December Wolves - Blasterpiece Theatre
Earache Records
Brutal black/grindcore crossover
11 songs (41'09")
Release year: 2002
Earache Records
Reviewed by Alex
Crap of the month

Blasterpiece Theatre by December Wolves is an extreme and brutal album. I like extreme and brutal metal music … if it is done well. Unfortunately, Blasterpiece Theatre does not belong to the category of done well; it belongs more in the category of quickly and randomly assembled cacophony. Very surprising, since the band worked on this album for a while, and their previous effort that I know of was in the genre of black metal with the touch of folk atmosphere.

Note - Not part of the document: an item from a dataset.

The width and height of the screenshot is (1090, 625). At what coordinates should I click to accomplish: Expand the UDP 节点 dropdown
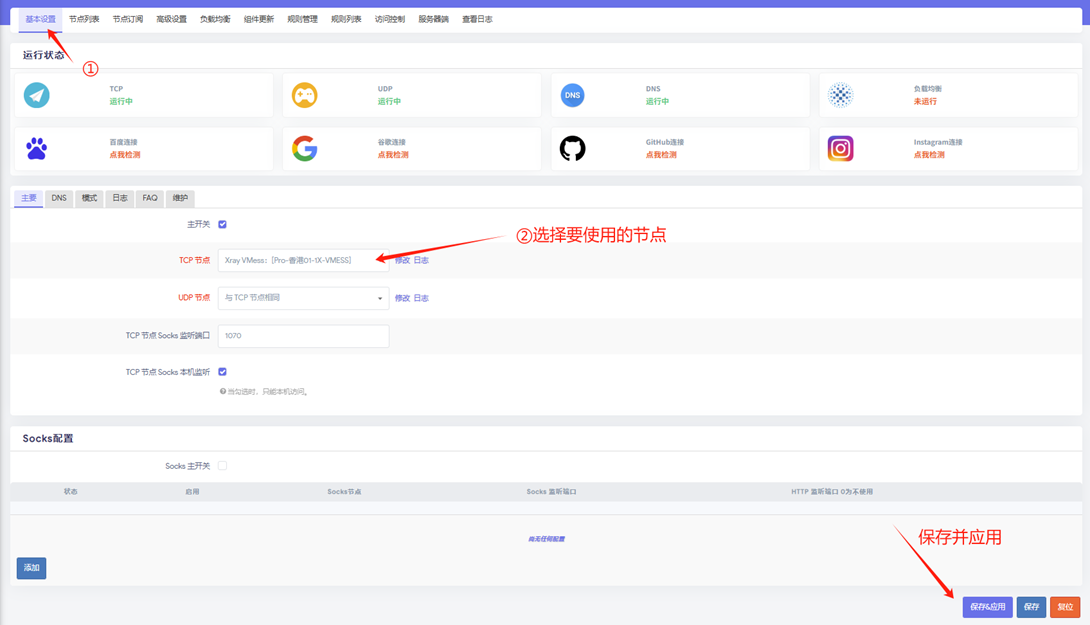pos(303,298)
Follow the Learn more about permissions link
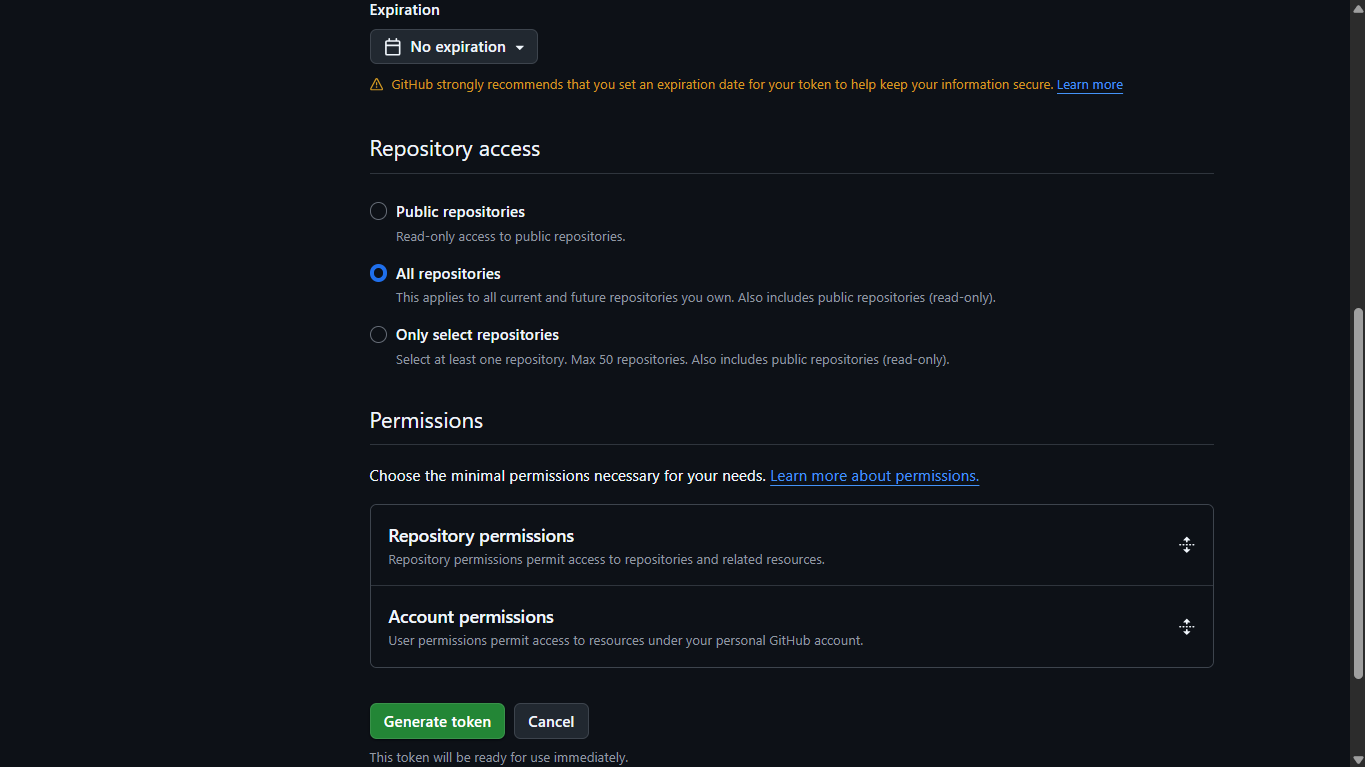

OK, back to Blasterpiece Theatre. Music first, album concept second. If I were to characterize their style on this album, I’d say it is a crossover between black metal and grindcore. Here is proof. Guitar music is a heap of riffs that have no beginning and no end. Now, this is supposed to represent chaos, the characteristic feature of black metal. Instead, it feels like noise in my ears. Drums are programmed with one type of tempo – you guessed it from the album title – blasting, and this is where grindcore part comes in. No acceleration or slowing down in rhythmic texture does not eliminate the feel of the above mentioned noise. With such musical backdrop vocals don’t even matter, but they are typical black metal, except the spots where the band uses samples. More on those later. I honestly struggled to get through the whole album. To be fair, I listened to it again, and the few redeeming qualities came on more traditional black piece Kolobos and in the form of thrash elements on Sharing Needles. Otherwise, still same low grade. It must be a telling sign when the best song on your CD is a bonus track which is a re-recorded old piece To Kill ... Again

The CD directed me to their website and this is where the whole picture unfolded. What they were trying to create is the atmosphere of the horror movie (hung from the ceiling doll on the backcover reinforces the feeling). The whole thing is horror, all right. The atmosphere was supposed to come in the form of those samples which appear in the most inopportune places.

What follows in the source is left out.